Já a partir da chegada ao Bairro do Recife, na noite deste sábado, o Carnaval de 2017 pareceu diferente dos anteriores. Os longos engarrafamentos que costumavam azucrinar o folião diminuíram sensivelmente, por mais que o primeiro dia oficial da folia seja, tradicionalmente, um dia mais tranquilo. O temor de muita gente a respeito da falta de policiamento neste período crítico também sofreu um revés com a presença ostensiva da Guarda Municipal e da Polícia Militar, ao menos nas principais ruas do Recife Antigo. Era preciso, então, que as atrações dos palcos montados no bairro – especialmente o Marco Zero – dessem conta de animar quem se dispôs a sair de casa para curtir a festa. A julgar pela performance de nomes como Vanessa da Mata, Lenine e Gaby Amarantos no principal palco do Carnaval do Recife, isso aconteceu com louvor.
A noite foi aberta pela Orquestra Popular do Recife, regida pelo maestro Ademir Araújo, e, em seguida, Nena Queiroga fez um “esquente” com o público com as músicas mais queridas do Carnaval pernambucano, como Chuva de sombrinhas e Vassourinhas. A cantora abriu espaço em seu show para o Coral Edgar Moraes, que investiu em um pout-pourri de marchinhas, como Abre-alas, A jardineira, Mamãe eu quero e O teu cabelo não nega, canção que esteve no centro de uma polêmica carnavalesca no eixo Rio-São Paulo este ano por ter um conteúdo considerado racista.
Em seguida, a cantora matogrossense Vanessa da Mata subiria ao palco, mas esse tempo parecia passar mais devagar para quatro fãs: a administradora Élida Santos, de Caruaru, a professora Wennia Georgia, de Natal, a promotora de vendas Virginia Meneses, de Salvador, a professora de educação física Mariana Mesquita, do Recife. Todas fazem parte de fã-clubes e esperavam um show mais alegre, informação passada, segundo elas, pela própria Vanessa. “Acompanhamos Vanessa por todo lugar”, diz Élida.
Entre uma atração e outra, o número Aerogroove, da Cia K. de Circo, mantinha a energia dos foliões com frevos, marchinhas e versões de músicas internacionais. A apresentação, que ficou conhecida por aqui como maracatu aéreo, foi trazida ao Recife por uma empresa de cerveja e vai animar os intervalos entre uma atração e outra do Marco Zero até este domingo. Os 20 músicos do grupo ficaram pendurados a 40 metros de altura, bem perto do palco, girando em uma estrutura composta por guindaste, cabos de aço e cordas operadas por dois homens como contrapeso. O efeito impressionante já havia sido conferido antes em locais como a Avenida Paulista, em São Paulo.

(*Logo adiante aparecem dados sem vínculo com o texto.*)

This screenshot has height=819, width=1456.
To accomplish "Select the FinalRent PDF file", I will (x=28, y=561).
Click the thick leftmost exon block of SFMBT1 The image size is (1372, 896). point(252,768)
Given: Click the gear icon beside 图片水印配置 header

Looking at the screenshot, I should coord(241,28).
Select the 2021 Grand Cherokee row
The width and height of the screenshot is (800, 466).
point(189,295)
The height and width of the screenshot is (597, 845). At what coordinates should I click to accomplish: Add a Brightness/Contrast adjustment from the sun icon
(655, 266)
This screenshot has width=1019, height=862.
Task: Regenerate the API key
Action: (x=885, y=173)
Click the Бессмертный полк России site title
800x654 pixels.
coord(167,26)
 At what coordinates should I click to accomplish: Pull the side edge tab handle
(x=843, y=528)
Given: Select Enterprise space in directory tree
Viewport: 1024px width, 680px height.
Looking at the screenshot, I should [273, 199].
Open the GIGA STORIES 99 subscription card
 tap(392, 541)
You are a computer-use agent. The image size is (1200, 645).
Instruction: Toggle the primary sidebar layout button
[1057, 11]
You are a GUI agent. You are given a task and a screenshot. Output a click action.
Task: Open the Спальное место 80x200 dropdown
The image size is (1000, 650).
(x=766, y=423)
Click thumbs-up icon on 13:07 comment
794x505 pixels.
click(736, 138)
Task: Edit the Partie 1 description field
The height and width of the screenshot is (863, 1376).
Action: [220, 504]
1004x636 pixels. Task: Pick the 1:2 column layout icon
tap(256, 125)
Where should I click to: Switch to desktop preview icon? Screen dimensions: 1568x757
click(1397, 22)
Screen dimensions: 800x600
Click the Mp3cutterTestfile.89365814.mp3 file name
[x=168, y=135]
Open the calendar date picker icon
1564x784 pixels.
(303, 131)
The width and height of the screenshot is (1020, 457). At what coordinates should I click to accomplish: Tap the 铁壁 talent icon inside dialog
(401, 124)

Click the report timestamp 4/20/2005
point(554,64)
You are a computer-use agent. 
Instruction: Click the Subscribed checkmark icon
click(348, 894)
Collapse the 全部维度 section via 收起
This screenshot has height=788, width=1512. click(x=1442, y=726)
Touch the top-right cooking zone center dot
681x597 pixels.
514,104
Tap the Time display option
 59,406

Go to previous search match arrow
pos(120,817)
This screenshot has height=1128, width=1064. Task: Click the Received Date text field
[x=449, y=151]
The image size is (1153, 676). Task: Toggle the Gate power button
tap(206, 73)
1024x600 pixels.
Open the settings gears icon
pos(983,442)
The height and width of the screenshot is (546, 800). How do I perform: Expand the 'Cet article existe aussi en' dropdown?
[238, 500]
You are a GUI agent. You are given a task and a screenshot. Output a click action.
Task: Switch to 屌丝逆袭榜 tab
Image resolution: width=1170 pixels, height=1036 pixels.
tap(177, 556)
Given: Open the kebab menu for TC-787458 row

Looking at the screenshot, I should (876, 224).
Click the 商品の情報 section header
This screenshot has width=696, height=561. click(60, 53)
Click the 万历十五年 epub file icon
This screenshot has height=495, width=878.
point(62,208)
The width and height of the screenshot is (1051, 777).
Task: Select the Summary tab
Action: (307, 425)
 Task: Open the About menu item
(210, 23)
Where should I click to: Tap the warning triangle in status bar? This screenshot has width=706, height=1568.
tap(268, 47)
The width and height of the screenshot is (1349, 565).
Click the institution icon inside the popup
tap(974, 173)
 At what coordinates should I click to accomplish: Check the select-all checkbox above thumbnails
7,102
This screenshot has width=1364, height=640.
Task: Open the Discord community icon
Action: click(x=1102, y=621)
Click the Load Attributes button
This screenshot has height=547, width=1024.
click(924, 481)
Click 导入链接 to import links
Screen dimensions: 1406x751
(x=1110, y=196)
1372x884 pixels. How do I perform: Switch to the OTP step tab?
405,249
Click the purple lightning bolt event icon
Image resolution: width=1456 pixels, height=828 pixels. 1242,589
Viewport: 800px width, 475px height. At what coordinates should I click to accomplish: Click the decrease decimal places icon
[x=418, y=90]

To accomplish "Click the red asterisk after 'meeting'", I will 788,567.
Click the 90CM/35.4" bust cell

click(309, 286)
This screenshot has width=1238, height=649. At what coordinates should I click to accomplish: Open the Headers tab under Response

A espera das fãs de Vanessa foi recompensada com uma apresentação bem “para cima”, com músicas de seu último álbum, Segue o som, e músicas queridas por quem acompanha sua carreira, como Amado, Ai, ai, ai e Ilegais. A cantora, presença habitual no Carnaval do Recife, agradeceu a oportunidade e ainda pediu para o público acompanhar É tudo o que eu quero ter para colocar as imagens do Carnaval do Recife ou em um próximo DVD ou em um videoclipe. “Sou muito exigente, chata mesmo. E o público do Recife que não engole qualquer coisa. Estou emocionada, as pessoas me jogaram muita energia. Me diverti horrores”. Relaxada, Vanessa colocou no repertório até covers como Piranha, de Alípio Martins, Sinhá Pureza, de Pinduca e História de uma gata, da peça Os Saltimbancos.
Já Lenine voltou a dominar o público no Marco Zero com canções de seu disco mais recente, Carbono, e também com Paciência, Jack Soul Brasileiro, Hoje quero sair só, que não podem faltar especialmente em uma apresentação na cidade natal do músico. “Acho que tenho de fazer bonito sempre, mas no Recife sou sempre melhor compreendido”. Também foi em sua apresentação que aconteceu um momento marcante da noite: após reclamar de problemas no áudio do baixo, o cantor pediu para começar a música Do it de novo. O rápido silêncio que se seguiu foi preenchido por gritos de Fora Temer em toda a praça. Logo antes, o cantor chamou ao palco o Grupo Bongar para uma homenagem ao centenário do samba. A voz de Lenine se uniu à de Guitinho da Xambá e ambos cantaram juntos Canto das três raças, eternizada por Clara Nunes. “Quis fazer essa homenagem ao samba a partir da tradição de onde ele veio: o terreiro”.